» **DESCRIPTION OF THE TASK**: Word for word, retype the entire listing.
---------- SUPPLIED MATERIAL
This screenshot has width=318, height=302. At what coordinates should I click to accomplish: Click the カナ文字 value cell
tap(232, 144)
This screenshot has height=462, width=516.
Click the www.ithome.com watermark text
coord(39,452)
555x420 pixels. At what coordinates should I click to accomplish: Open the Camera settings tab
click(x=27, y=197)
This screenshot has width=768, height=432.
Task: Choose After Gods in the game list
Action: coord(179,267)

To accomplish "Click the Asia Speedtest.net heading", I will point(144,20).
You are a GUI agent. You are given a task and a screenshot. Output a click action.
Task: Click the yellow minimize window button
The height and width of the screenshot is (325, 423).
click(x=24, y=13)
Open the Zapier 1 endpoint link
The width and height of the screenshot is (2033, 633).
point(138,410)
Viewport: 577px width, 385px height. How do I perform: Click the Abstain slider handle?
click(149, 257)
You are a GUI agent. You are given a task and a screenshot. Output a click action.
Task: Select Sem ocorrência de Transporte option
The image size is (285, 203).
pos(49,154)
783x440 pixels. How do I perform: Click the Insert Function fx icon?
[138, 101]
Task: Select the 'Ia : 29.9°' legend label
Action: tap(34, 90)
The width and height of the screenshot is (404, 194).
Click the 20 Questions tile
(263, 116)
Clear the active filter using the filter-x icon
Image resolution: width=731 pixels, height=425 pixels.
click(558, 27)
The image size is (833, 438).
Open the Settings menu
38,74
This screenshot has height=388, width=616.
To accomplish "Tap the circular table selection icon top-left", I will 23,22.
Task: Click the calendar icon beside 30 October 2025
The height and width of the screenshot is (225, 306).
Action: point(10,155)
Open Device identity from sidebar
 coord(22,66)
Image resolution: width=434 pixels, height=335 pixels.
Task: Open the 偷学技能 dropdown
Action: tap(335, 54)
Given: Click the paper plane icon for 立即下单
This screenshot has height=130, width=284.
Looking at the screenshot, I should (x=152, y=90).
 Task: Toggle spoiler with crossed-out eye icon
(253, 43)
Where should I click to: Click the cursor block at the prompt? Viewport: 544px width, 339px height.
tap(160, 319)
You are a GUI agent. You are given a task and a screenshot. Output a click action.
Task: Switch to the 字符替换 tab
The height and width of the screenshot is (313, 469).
--------------------
» **EXPECTED OUTPUT**:
This screenshot has width=318, height=302. At what coordinates should I click to accomplish: Click the カナ文字 value cell
tap(232, 144)
This screenshot has height=462, width=516.
Click the www.ithome.com watermark text
coord(39,452)
555x420 pixels. At what coordinates should I click to accomplish: Open the Camera settings tab
click(x=27, y=197)
This screenshot has width=768, height=432.
Task: Choose After Gods in the game list
Action: coord(179,267)

To accomplish "Click the Asia Speedtest.net heading", I will point(144,20).
You are a GUI agent. You are given a task and a screenshot. Output a click action.
Task: Click the yellow minimize window button
The height and width of the screenshot is (325, 423).
click(x=24, y=13)
Open the Zapier 1 endpoint link
The width and height of the screenshot is (2033, 633).
point(138,410)
Viewport: 577px width, 385px height. How do I perform: Click the Abstain slider handle?
click(149, 257)
You are a GUI agent. You are given a task and a screenshot. Output a click action.
Task: Select Sem ocorrência de Transporte option
The image size is (285, 203).
pos(49,154)
783x440 pixels. How do I perform: Click the Insert Function fx icon?
[138, 101]
Task: Select the 'Ia : 29.9°' legend label
Action: tap(34, 90)
The width and height of the screenshot is (404, 194).
Click the 20 Questions tile
(263, 116)
Clear the active filter using the filter-x icon
Image resolution: width=731 pixels, height=425 pixels.
click(558, 27)
The image size is (833, 438).
Open the Settings menu
38,74
This screenshot has height=388, width=616.
To accomplish "Tap the circular table selection icon top-left", I will 23,22.
Task: Click the calendar icon beside 30 October 2025
The height and width of the screenshot is (225, 306).
Action: point(10,155)
Open Device identity from sidebar
 coord(22,66)
Image resolution: width=434 pixels, height=335 pixels.
Task: Open the 偷学技能 dropdown
Action: tap(335, 54)
Given: Click the paper plane icon for 立即下单
This screenshot has height=130, width=284.
Looking at the screenshot, I should (x=152, y=90).
 Task: Toggle spoiler with crossed-out eye icon
(253, 43)
Where should I click to: Click the cursor block at the prompt? Viewport: 544px width, 339px height.
tap(160, 319)
You are a GUI agent. You are given a task and a screenshot. Output a click action.
Task: Switch to the 字符替换 tab
The height and width of the screenshot is (313, 469).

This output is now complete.